A Westmoreland County jury deliberated nearly 11 hours over two days before reaching a mixed verdict that found James Scirotto, 48, guilty of animal cruelty and reckless endangerment counts. The jury acquitted Scirotto of one felony count of aggravated animal cruelty related to the torture of a Labrador mixed-breed dog he claimed terrorized his family while attending his mother-in-law's 70th birthday party on Oct. 1, 2019.
The jury also found Scirotto not guilty of a misdemeanor charge of disorderly conduct and failed to reach a verdict on a second felony charge of aggravated animal cruelty for causing serious bodily injury to the canine. Judge Christopher Feliciani declared a mistrial related to that count.

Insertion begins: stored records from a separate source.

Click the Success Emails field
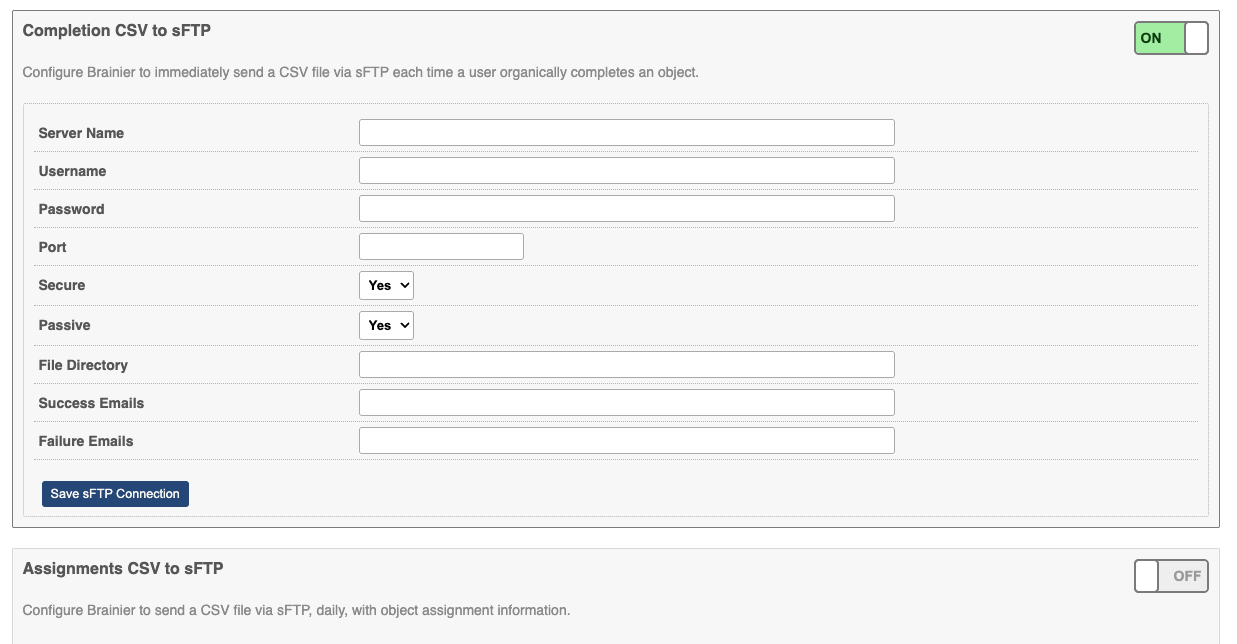 pyautogui.click(x=626, y=403)
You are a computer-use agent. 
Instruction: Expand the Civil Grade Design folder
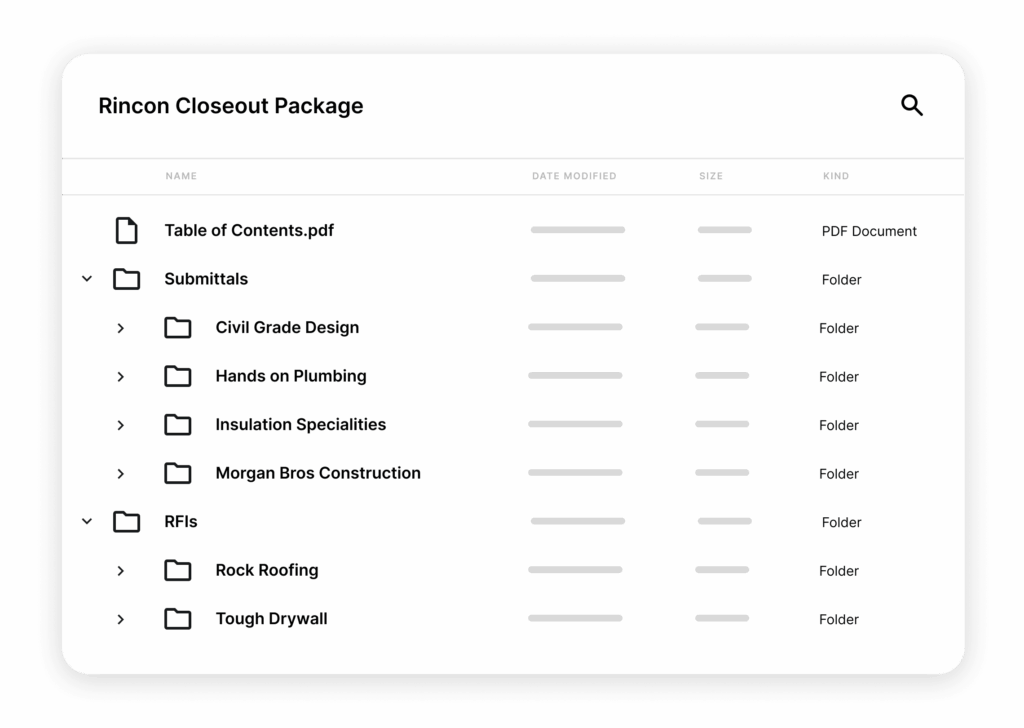(120, 328)
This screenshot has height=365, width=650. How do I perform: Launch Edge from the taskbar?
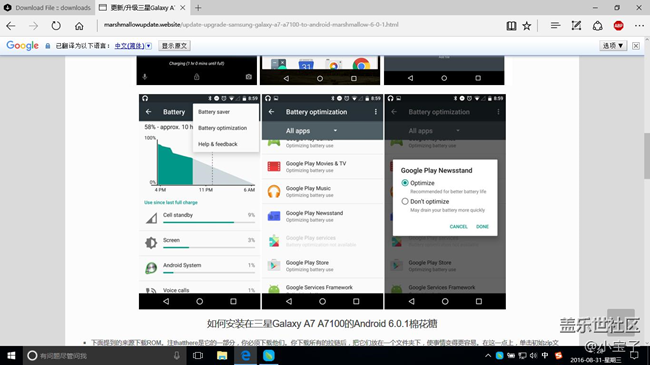point(245,355)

Assistant District Attorney Adam Barr said a final decision has not been made whether to seek a new trial against Scirotto for the unresolved charge.

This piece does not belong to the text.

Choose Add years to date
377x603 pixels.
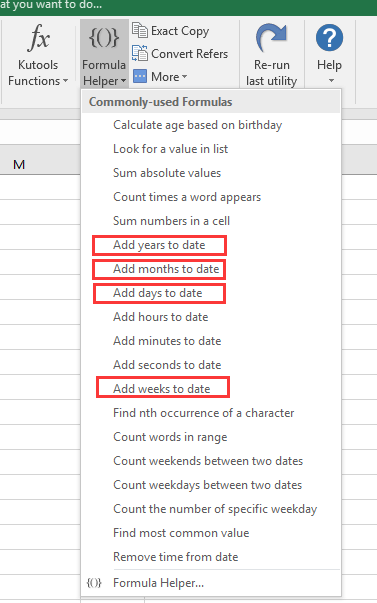pyautogui.click(x=159, y=245)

"I'd be hard pressed to retry the case," Barr said. "I'm just glad the jury took this case seriously and carefully considered the evidence."
Prosecutors claim Scirotto pursued and hunted down Honda, who had escaped from a backyard a few doors down from where Scirotto and his family gathered for the birthday party. The dog's owners told jurors that Honda was a calm and friendly dog that had never attacked or injured anyone, including their own young children.
Scirotto, his wife and other defense witnesses described Honda as a vicious dog that barked, snarled and lunged at adults and children as he terrorized the neighborhood.
"It's obvious the jury didn't believe he was justified in his actions despite no evidence against our position that the defendant was justified," said defense attorney Christopher Blackwell.
Blackwell said it is unclear whether the guilty verdicts will endanger Scirotto's chiropractor's license. The status will ultimately be determined by an independent review conducted by a state investigatory board, he said.
Scirotto, who will be sentenced in about three months, declined to comment on the case as he left the courthouse on Thursday.
Prosecutors argued during the four-day trial that Scirotto unnecessarily fired as many as seven shots in two separate volleys from a .40 caliber handgun. One shot hit the dog's rear leg. Honda underwent emergency surgery and survived the shooting, according to the dog's owners.
Honda's owner, Chad Layhue, said he and his family were pleased with the verdict.
"We are happy to have justice for our dog, and our children that love their dog unconditionally," Layhue said.